I have been mulling over Australia’s annual National Sorry Day (May 26th), an event managed by the National Sorry Day Committee. The questions I keep chewing on are these: 1) why establish such a day, 2) is it positive/beneficial and 3) should it be an international holiday?

The human rights violations perpetrated against Australia’s indigenous peoples are the reason for both the day and the official governmental apology. Horrible things were done and the country has established one day per year to stand up and say ‘I’m sorry.’

While apology day is supported by indigenous peoples and human rights activists, the abuses continue. This begs the question – why do it? If nothing changes, simply apologizing for doing it seems…well..hollow.

Personally, I would argue that there are extremely good reasons for holding such a day, because the abuses continue. It’s common knowledge that the first step to addressing a problem is admitting the problem exists. Government officials making official, annual, and very public statements acknowledging wrong doing and apologizing for those wrongs, equates to officially admitting the problem exists.

Does taking this step result in any real, positive, change?

One key advantage to individuals in power publicly apologizing for human rights violations is the ability to bring up those apologies, and present-day (in)action, during future political events – elections included.

It is not a cure, it is a beginning. It is a step in a much larger, and very important, process. That said, is it an international concern?

Again, I would argue yes – it is something that should be occurring all over the globe. In fact, it is something that does not require an official holiday to participate in. Average everyday people can take to blogs or YouTube or the streets with cardboard signs…whatever…and make a public apology.

Personally, I took a look at the official Australian statement and made minor modifications, thereby Americanizing it (it required very little editing). My apologies to Australian speech writers for the plagiarism – I hope this action is taken in the spirit intended.

United States of America Sorry Day Statement

That today we honor the Native peoples of this land, among the oldest continuing cultures in human history.

We reflect on their past mistreatment.

We reflect in particular on the mistreatment of those who were Lost Generations – this blemished chapter in our nation’s history.

The time has now come for the nation to turn a new page in American history by righting the wrongs of the past and so moving forward with confidence to the future.

We apologize for the laws and policies of successive administrations and governments that have inflicted profound grief, suffering and loss on these our fellow Americans.

We apologize especially for the removal of Native American children from their families, their communities and their country.
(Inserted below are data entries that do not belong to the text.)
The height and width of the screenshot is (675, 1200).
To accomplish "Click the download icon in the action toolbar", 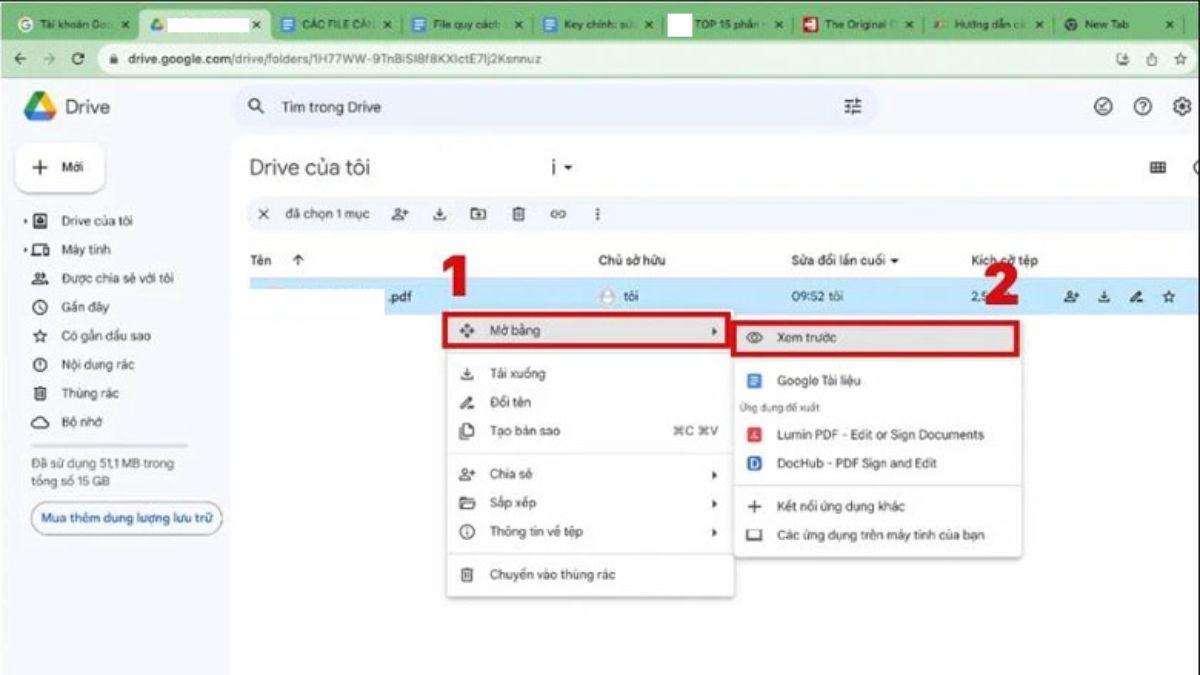I will 442,213.
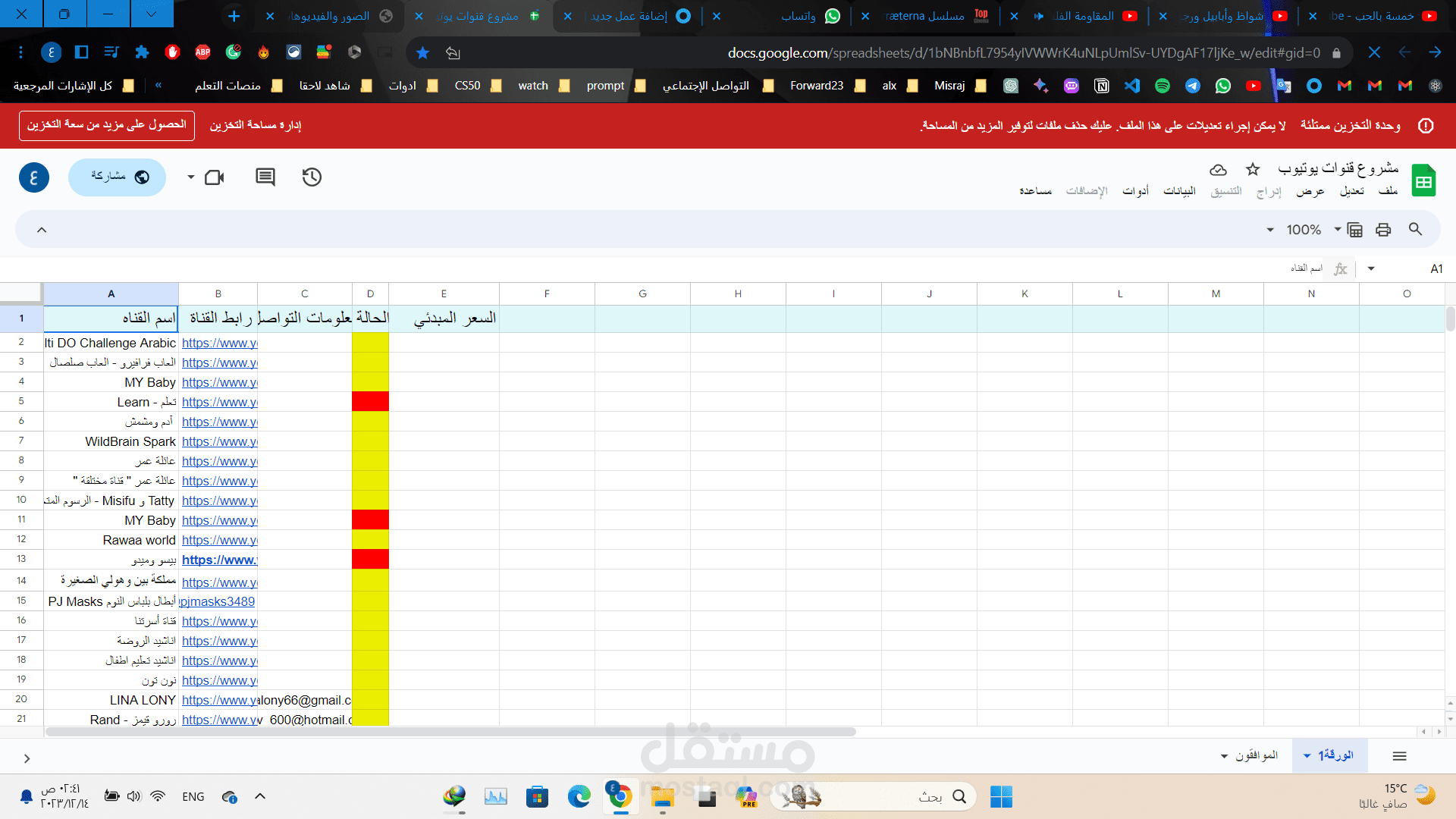1456x819 pixels.
Task: Open the PJ Masks channel link
Action: pyautogui.click(x=218, y=601)
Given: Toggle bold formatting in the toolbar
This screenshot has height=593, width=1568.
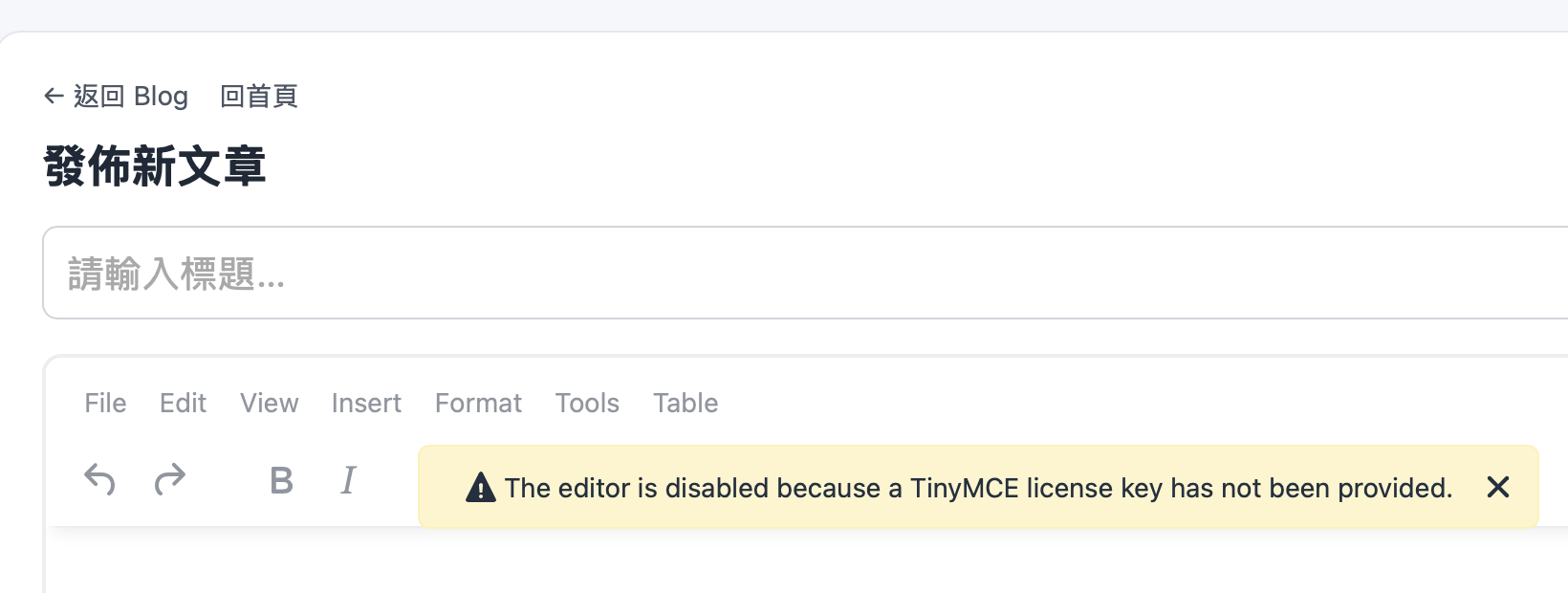Looking at the screenshot, I should pyautogui.click(x=281, y=480).
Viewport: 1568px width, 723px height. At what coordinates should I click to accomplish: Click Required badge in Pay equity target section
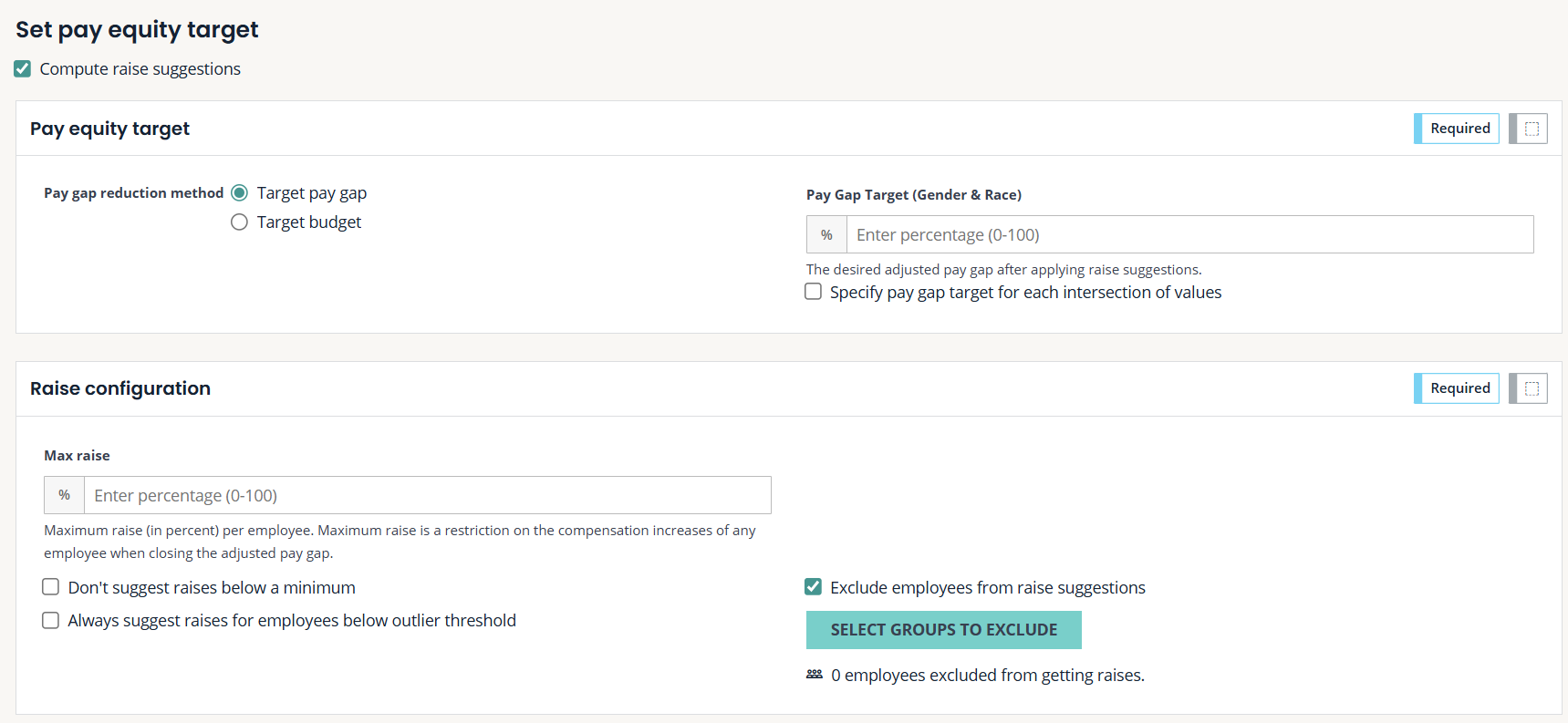tap(1459, 129)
For the pain, suffering and hurt of these Lost Generations, their descendants and for their families left behind, we say sorry.

To the mothers and the fathers, the brothers and the sisters, for the breaking up of families and communities, we say sorry.

And for the indignity and degradation thus inflicted on a proud people and a proud culture, we say sorry.

We the citizens of the United States of America respectfully request that this apology be received in the spirit in which it is offered as part of the healing of the nation.

For the future we take heart; resolving that this new page in the history of our great continent can now be written.

We today take this first step by acknowledging the past and laying claim to a future that embraces all Americans.

A future where this Government resolves that the injustices of the past must never, never happen again.

A future where we harness the determination of all Americans, Native and non-Native, to close the gap that lies between us in life expectancy, educational achievement and economic opportunity.

A future where we embrace the possibility of new solutions to enduring problems where old approaches have failed.

A future based on mutual respect, mutual resolve and mutual responsibility.

A future where all Americans, whatever their origins, are truly equal partners, with equal opportunities and with an equal stake in shaping the next chapter in the history of this great country, The United States of America.